Together, the placebo-controlled trials enrolled around 750 participants and are testing three doses of Cerevel’s medicine, called emraclidine. The main goal of both studies is to see whether the drug can quickly — within the span of six weeks — alleviate symptoms associated with schizophrenia. That includes “positive” symptoms like excitement and hallucinations, as well as “negative” ones like emotional withdrawal. Initial data could arrive in November, according to a federal database.
AbbVie needs positive results from Cerevel to stay in a race with Bristol Myers Squibb, which recently spent $14 billion to take control of a similar, rival therapy developed by Karuna Therapeutics. Emraclidine and Karuna’s therapy, known as KarXT, aren’t like older antipsychotics. They act on certain “muscarinic receptors,” a family of proteins involved with the release of a chemical vital to brain function.
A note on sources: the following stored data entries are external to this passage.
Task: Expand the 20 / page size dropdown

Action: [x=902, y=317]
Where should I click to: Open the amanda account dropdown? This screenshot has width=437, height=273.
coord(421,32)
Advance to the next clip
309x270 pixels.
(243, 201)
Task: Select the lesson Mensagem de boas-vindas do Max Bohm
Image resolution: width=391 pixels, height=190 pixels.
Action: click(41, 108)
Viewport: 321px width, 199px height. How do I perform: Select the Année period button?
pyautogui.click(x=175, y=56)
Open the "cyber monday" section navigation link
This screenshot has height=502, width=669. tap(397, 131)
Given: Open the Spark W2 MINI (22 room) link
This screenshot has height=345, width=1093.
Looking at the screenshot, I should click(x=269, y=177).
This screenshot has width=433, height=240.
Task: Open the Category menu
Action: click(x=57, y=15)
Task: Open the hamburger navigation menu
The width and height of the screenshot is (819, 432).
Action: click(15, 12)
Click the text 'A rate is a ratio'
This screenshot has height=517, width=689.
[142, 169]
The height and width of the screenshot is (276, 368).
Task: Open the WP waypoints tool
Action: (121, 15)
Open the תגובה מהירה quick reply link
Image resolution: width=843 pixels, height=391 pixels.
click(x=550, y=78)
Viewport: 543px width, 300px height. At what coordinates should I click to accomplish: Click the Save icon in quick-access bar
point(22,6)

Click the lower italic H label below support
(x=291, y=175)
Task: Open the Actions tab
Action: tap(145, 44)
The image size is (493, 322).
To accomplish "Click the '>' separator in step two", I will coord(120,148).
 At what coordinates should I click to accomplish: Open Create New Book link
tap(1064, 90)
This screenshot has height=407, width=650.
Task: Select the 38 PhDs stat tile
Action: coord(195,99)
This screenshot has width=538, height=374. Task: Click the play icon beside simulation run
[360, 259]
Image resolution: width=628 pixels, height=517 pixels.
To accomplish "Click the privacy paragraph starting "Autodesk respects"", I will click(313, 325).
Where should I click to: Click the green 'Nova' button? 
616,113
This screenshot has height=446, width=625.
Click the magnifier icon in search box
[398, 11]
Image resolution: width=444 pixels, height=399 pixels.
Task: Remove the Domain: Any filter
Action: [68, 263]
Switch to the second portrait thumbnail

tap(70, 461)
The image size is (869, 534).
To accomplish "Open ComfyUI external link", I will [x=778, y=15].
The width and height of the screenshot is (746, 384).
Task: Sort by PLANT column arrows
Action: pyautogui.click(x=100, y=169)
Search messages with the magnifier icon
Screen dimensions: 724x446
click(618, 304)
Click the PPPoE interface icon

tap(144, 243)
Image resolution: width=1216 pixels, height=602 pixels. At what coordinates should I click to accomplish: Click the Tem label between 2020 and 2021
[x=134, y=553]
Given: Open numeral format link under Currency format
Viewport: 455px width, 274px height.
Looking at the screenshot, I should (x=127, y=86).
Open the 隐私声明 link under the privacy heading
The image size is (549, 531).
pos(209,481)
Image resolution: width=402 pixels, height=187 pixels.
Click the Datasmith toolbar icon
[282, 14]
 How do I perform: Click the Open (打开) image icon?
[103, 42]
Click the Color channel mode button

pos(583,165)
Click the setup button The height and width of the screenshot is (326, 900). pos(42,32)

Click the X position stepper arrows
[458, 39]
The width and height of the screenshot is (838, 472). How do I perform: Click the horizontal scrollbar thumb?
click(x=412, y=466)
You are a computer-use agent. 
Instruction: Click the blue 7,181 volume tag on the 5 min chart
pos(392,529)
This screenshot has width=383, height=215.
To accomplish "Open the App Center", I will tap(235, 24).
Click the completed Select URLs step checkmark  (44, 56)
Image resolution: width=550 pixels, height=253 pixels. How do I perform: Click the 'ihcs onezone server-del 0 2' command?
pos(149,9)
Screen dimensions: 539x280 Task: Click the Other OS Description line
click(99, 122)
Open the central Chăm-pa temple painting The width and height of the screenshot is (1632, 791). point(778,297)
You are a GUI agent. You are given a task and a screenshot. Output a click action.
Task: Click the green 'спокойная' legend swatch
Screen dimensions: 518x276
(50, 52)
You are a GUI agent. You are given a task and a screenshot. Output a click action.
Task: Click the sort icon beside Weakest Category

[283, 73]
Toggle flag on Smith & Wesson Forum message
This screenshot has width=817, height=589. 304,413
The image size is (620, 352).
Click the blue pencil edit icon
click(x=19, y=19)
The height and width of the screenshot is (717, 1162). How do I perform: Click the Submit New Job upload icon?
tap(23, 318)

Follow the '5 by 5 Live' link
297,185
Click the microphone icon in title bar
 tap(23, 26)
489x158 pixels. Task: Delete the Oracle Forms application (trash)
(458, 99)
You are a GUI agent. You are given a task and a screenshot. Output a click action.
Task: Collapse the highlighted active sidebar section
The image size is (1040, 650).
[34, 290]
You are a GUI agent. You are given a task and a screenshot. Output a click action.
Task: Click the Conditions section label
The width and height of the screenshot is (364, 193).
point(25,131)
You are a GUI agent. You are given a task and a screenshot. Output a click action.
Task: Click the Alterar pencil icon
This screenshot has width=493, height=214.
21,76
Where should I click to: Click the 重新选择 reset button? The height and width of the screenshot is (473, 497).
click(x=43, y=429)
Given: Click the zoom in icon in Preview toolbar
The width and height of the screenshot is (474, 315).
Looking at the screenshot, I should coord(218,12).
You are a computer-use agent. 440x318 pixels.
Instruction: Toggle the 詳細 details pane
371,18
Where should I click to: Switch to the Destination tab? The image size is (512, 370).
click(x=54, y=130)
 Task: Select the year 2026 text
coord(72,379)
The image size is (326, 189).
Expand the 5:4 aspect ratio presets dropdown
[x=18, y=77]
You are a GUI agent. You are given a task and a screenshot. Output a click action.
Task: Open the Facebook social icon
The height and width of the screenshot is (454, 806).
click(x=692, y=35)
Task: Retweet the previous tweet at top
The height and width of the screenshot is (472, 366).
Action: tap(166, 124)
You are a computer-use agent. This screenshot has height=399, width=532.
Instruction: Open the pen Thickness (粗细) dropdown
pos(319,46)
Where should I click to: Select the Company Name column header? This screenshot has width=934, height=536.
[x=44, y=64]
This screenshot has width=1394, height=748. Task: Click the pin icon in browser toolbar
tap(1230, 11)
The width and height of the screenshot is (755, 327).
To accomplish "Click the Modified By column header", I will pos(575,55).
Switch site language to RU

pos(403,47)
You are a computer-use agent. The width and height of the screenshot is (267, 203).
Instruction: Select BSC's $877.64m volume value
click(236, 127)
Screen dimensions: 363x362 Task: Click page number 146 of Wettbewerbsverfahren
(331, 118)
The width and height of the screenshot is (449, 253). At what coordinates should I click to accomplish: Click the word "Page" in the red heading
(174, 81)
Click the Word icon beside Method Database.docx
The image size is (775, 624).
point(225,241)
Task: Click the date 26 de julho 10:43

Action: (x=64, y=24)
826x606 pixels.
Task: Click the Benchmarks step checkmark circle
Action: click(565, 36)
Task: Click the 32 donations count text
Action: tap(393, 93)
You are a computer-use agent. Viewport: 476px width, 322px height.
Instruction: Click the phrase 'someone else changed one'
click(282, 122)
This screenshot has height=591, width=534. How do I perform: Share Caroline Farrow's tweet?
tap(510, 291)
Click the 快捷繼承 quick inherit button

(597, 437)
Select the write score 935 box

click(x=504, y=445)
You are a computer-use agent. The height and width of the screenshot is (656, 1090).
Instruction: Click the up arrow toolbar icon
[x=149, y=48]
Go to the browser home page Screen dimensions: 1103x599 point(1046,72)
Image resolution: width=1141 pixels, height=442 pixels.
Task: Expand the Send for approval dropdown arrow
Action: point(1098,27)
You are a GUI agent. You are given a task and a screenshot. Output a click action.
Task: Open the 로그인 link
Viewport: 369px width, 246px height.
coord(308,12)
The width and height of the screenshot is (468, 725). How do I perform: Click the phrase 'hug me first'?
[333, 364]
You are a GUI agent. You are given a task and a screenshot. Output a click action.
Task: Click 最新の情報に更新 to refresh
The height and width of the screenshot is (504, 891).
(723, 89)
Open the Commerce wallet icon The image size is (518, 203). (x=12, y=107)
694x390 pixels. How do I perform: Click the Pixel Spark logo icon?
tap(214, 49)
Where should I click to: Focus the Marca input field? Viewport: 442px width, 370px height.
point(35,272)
Bristol Myers is significantly ahead of AbbVie and Cerevel, however. KarXT has already succeeded in two large, late-stage trials, and is currently being reviewed by the Food and Drug Administration. A verdict should come by late September. Analysts predict KarXT will secure approval and ultimately generate billions of dollars in annual sales, given a substantial portion of schizophrenia patients aren’t adequately treated with available options.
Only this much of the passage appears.